体外培养的胚胎具有不同程度的碎片。时差成像技术显示碎片常在第一次减数分裂时出现。第2天和第3天观察胚胎的碎片体积会有变化。碎片是动态发生的,在胚胎内的位置可以迁移,有些碎片会重新掺入细胞中,这样碎片便成了正常发育胚胎的一部分。碎片也可以集聚或散在分布,形成各种碎片类型。从对胚胎发育潜能的影响中可知,除了碎片数量,碎片类型也会影响胚胎活力。第3天卵裂期胚胎的碎片分类为5种类型。Ⅰ型碎片,碎片体积少于5%,积聚定位在胚胎的某一位置。Ⅱ型碎片,存在于有5个或5个以上形态均匀的卵裂球的胚胎中,碎片大于5%,大多局限在某一位置。这种碎片的产生可能是一个或更多卵裂球裂解而成。Ⅲ型碎片最为普遍,碎片小而分散,体积相近,位于卵裂球和透明带之间。Ⅳ型碎片的胚胎中卵裂球少,碎片数量多,大而分散,大小不均。Ⅴ型碎片散在分布,细胞界限不清,常伴胞质收缩和颗粒化。Ⅰ型和Ⅱ型碎片的胚胎的种植能力最好,Ⅲ型、Ⅳ型碎片的胚胎的种植率减少。

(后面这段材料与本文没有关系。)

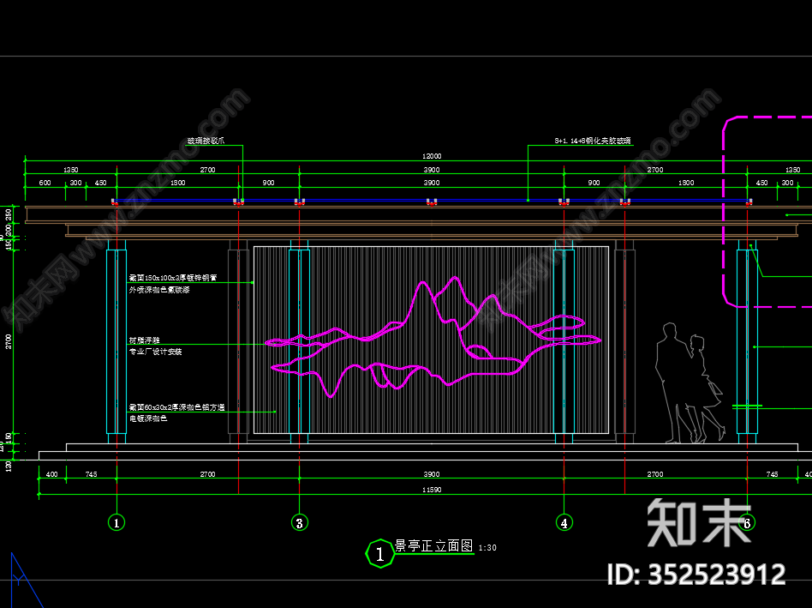Select grid axis bubble number 6
This screenshot has width=812, height=608.
[747, 521]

显微操作可以将胚胎碎片吸出,但侵入性操作后胚胎发育状态和临床效果有待考证。Ⅰ型、Ⅲ型碎片去除对卵裂球位置无影响,但Ⅱ型碎片去除后卵裂球连接的紧密度下降。碎片体积较多时,去除碎片会使卵裂球位置变动,影响细胞间连接。

(三)胚胎碎片与临床结局

胚胎发育潜力和种植率与碎片的体积及相对位置相关。单胚胎移植的临床结果显示碎片小于10%时种植率与临床妊娠率最高。10%以内的少量碎片,不影响胚胎的发育和种植能力,有可能在胚胎发育过程中被重吸收或者裂解掉。碎片体积超过15%后,胚胎出现细胞代谢和分裂异常,细胞凋亡或染色体异常,囊胚的形成率开始显著下降。随着碎片数量增加,非整倍性的概率增加,无碎片胚胎中染色体异常率50%~60%,而碎片超过35%的胚胎中的染色体异常率可增加至70%~90%。碎片不仅降低囊胚的形成,还会影响细胞的分化。伴随碎片体积的增多,囊胚的质量也在下降。大而分散的碎片影响细胞骨架,妨碍胚胎分裂,阻碍胚胎致密化,囊胚的细胞数目尤其滋养层细胞的数目减少。碎片减少了细胞体积,破坏胚胎,导致种植的失败。有人以碎片达20%作为影响胚胎质量的碎片阈值。染色体异常胚胎的碎片多散在分布。选择移植胚胎时,不仅应关注碎片的体积,也应关注碎片的类型。